Returning to Zenith movements, I recently got to talking to someone who was sporting a Vintage 1969 El Primero in 18K, and it was simply a knockout. What a sculpture; the statement that really stayed with me from the Tom Bolt feature was that "watches are for wearing", and this one was absolutely great on the wrist:
Zenith Vintage 1969 chrono in 18K (Click to show)
Yes, it did cost the narrator his Daytona, a Sub, a Bell & Ross, and a Bvlgari, plus I believe cash because he said the 18K Sub was a bit beyond his budget.

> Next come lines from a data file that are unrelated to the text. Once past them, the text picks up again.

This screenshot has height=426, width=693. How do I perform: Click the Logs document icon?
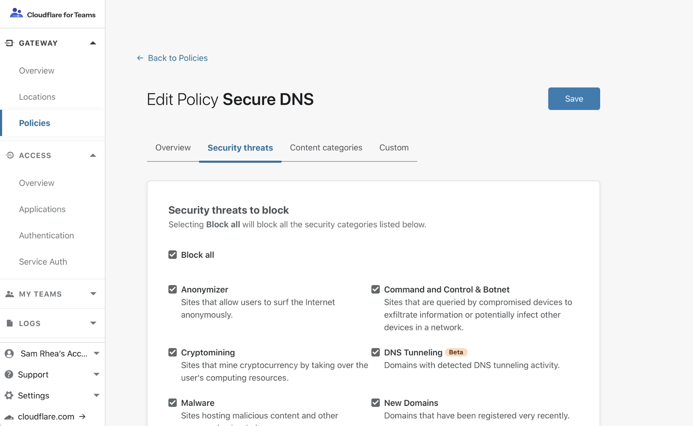pyautogui.click(x=10, y=323)
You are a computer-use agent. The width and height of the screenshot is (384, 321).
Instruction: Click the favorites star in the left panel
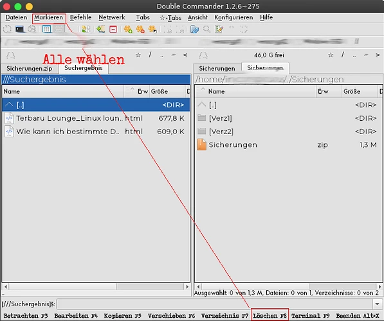[138, 55]
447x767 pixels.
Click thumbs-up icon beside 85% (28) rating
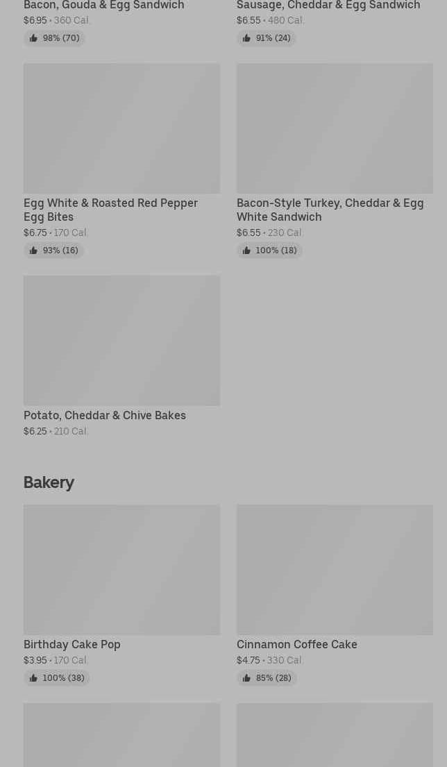(x=246, y=678)
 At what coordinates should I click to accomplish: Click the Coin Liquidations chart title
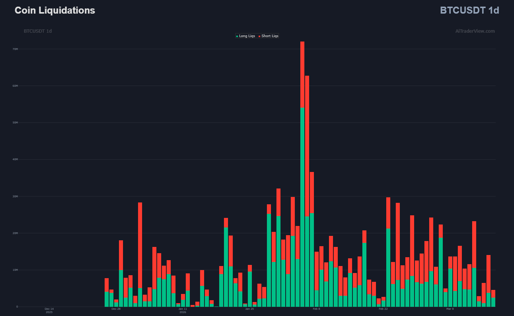click(x=55, y=10)
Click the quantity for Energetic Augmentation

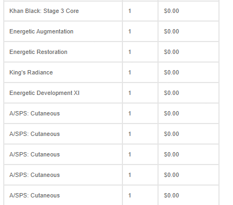[129, 31]
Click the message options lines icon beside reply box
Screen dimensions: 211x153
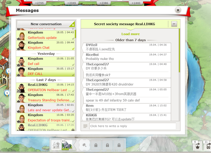[85, 126]
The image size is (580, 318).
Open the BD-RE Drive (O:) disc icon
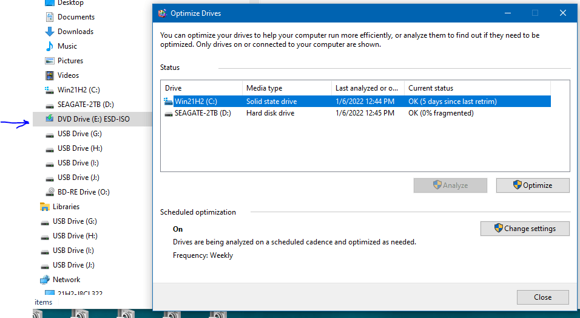pyautogui.click(x=50, y=192)
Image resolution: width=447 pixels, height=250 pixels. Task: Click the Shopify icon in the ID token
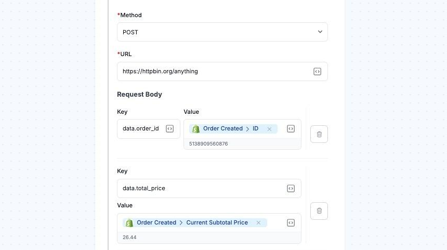point(196,129)
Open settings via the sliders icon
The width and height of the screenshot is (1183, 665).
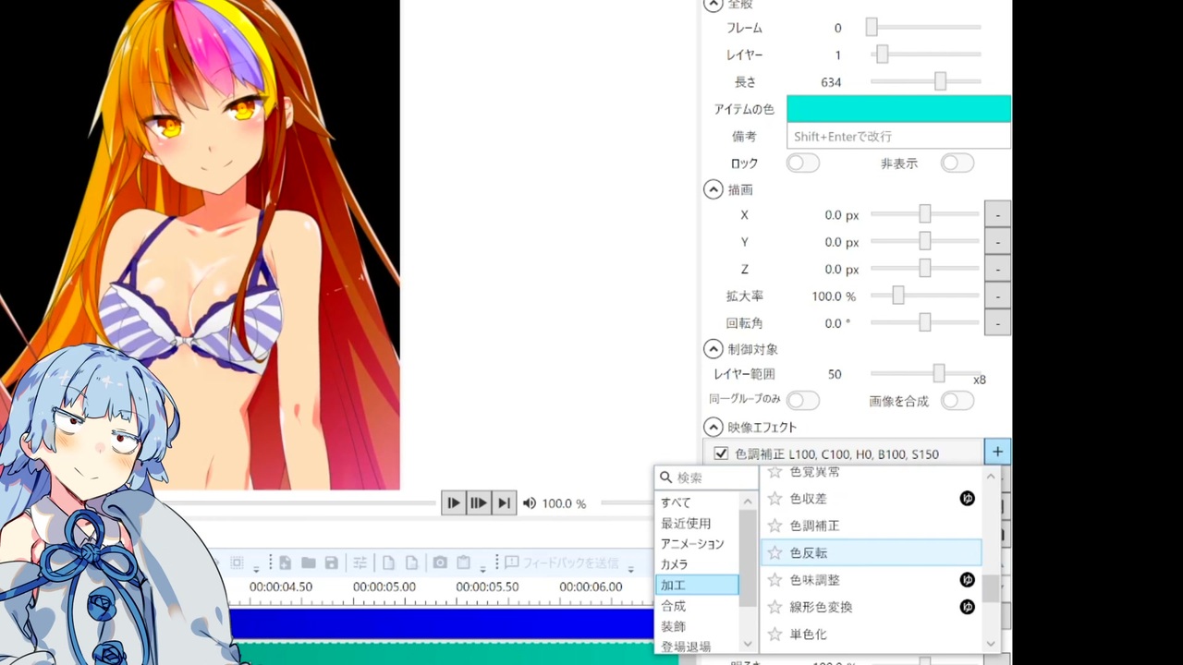[360, 562]
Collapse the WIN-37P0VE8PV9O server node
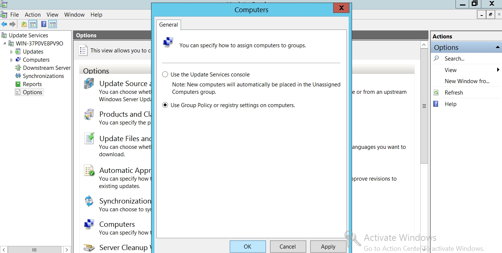Viewport: 502px width, 253px height. click(x=5, y=44)
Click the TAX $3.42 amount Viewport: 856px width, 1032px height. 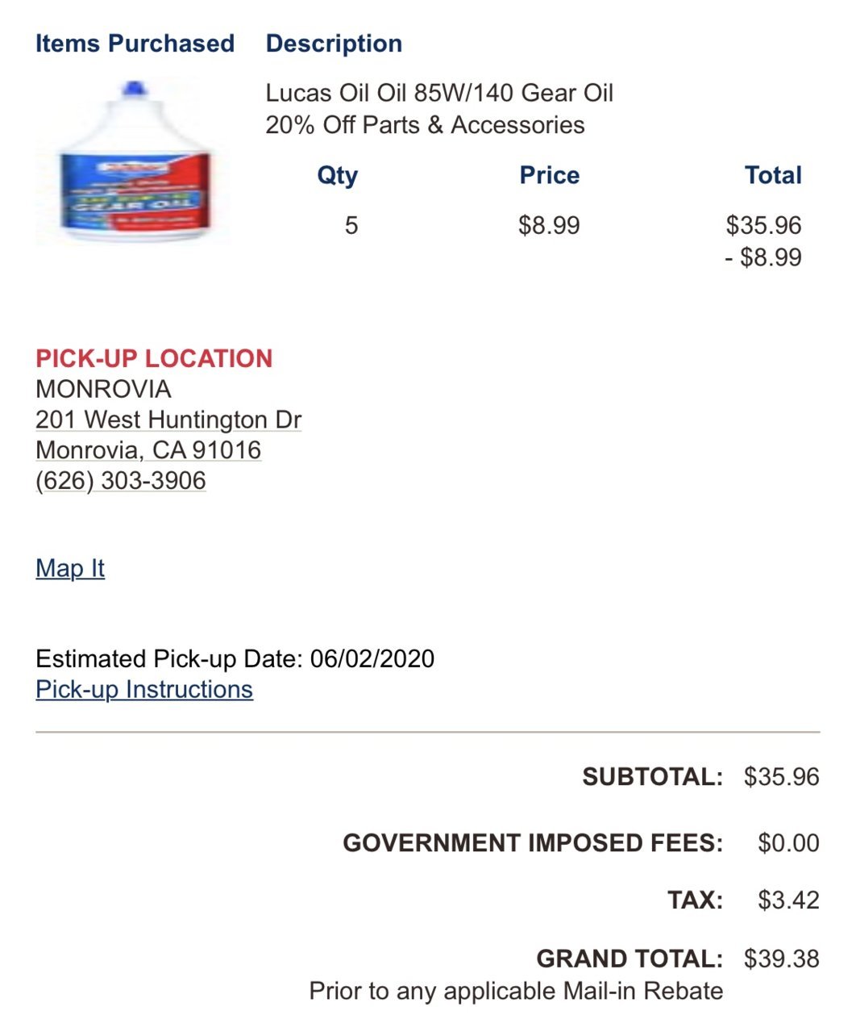[788, 900]
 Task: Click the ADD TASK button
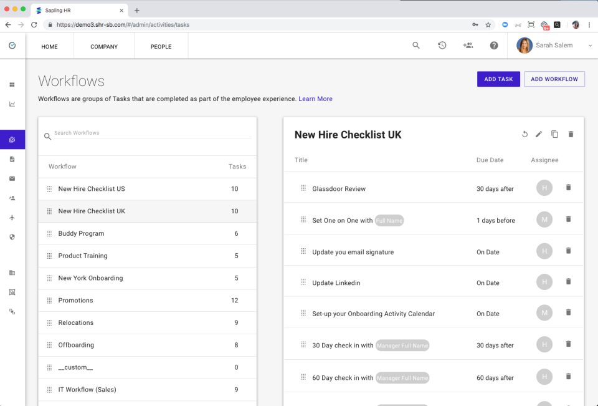498,79

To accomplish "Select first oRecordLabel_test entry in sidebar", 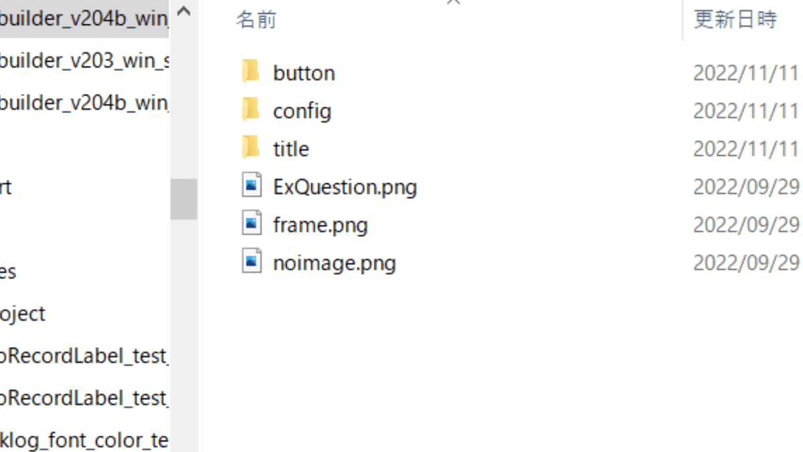I will click(83, 356).
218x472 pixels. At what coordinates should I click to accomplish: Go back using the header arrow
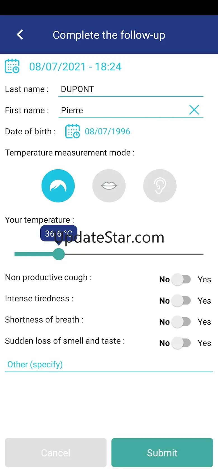point(20,35)
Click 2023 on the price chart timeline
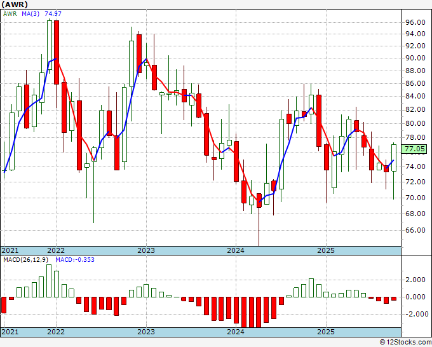This screenshot has width=432, height=347. point(146,250)
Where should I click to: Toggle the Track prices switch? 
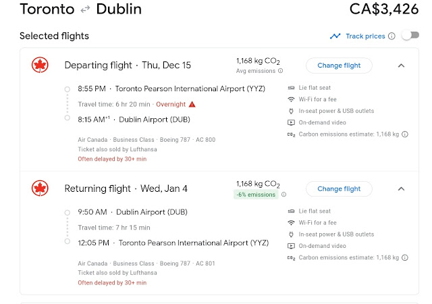coord(410,36)
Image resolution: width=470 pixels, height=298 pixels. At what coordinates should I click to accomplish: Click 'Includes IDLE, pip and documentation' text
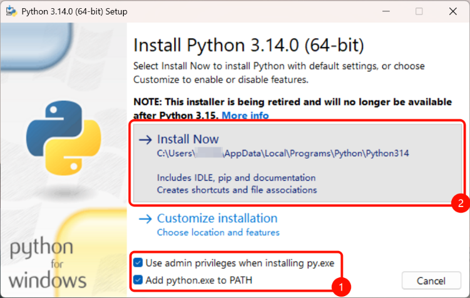click(x=236, y=178)
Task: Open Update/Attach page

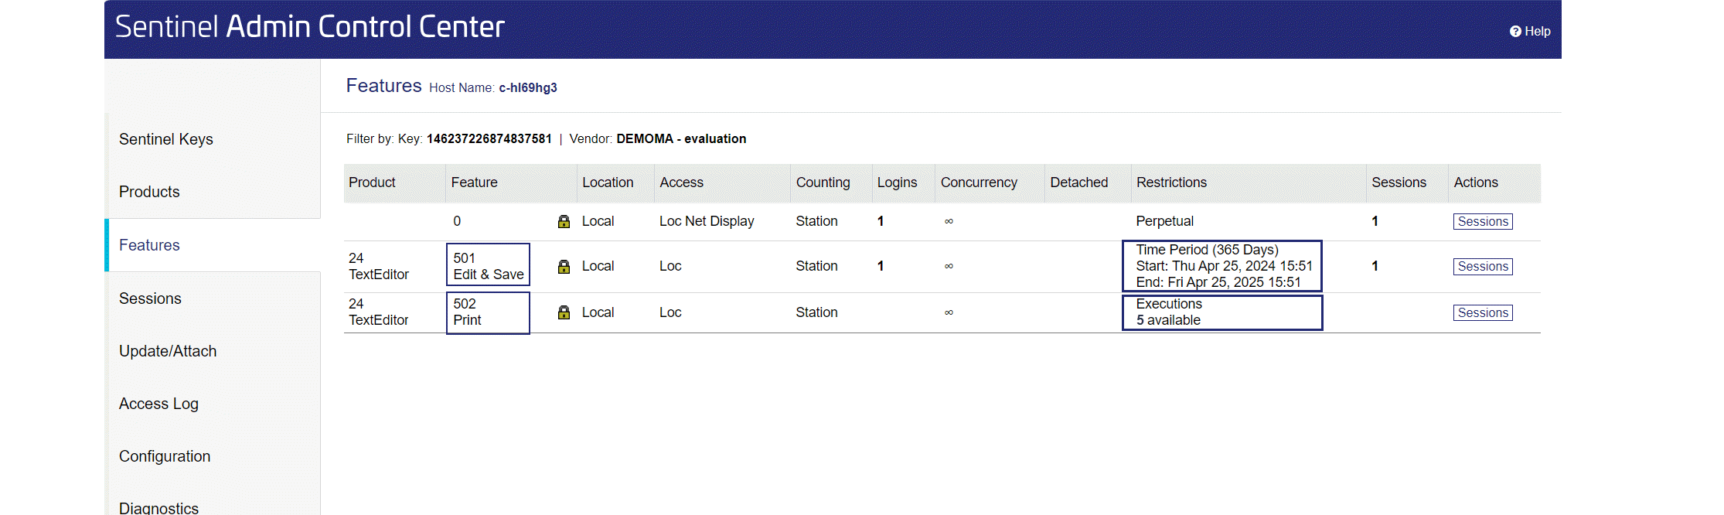Action: pyautogui.click(x=168, y=351)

Certainly interesting to hear about your watchmaker friend's impressions of the cal 4030 Daytonas and OYSTERQUARTZ. I own each in all steel and they are both fantastic pieces...although as your friend suggested the OQ is rather under appreciated (often quickly dismissed because it is a quartz watch). I probably would not have traded my a Daytona with cal 4030 toward a gold Sub, but everyone is different, and whether its the aesthetics of the all gold watch, its vintage style dial, its movement, or something else that appealed to him we don't know. In addition, sometimes people do get caught up in the newness of a piece they do not own. More telling as to whether it was a good choice for him, is whether there is follow up information as to what currently resides on his wrist. Does he still own the vintage gold Sub or is it gone and has he traded it for something else. Every now and then I've read stories on forums where someone sells/trades a watch to get a different watch, only to regret the sale or trade and we later find out that the person bought back or bought another example of the watch they traded (often at a higher cost than if they kept their original). Collectors can be finicky, fickle, and at times impossible to predict or understand...and perhaps that is what makes this hobby so interesting.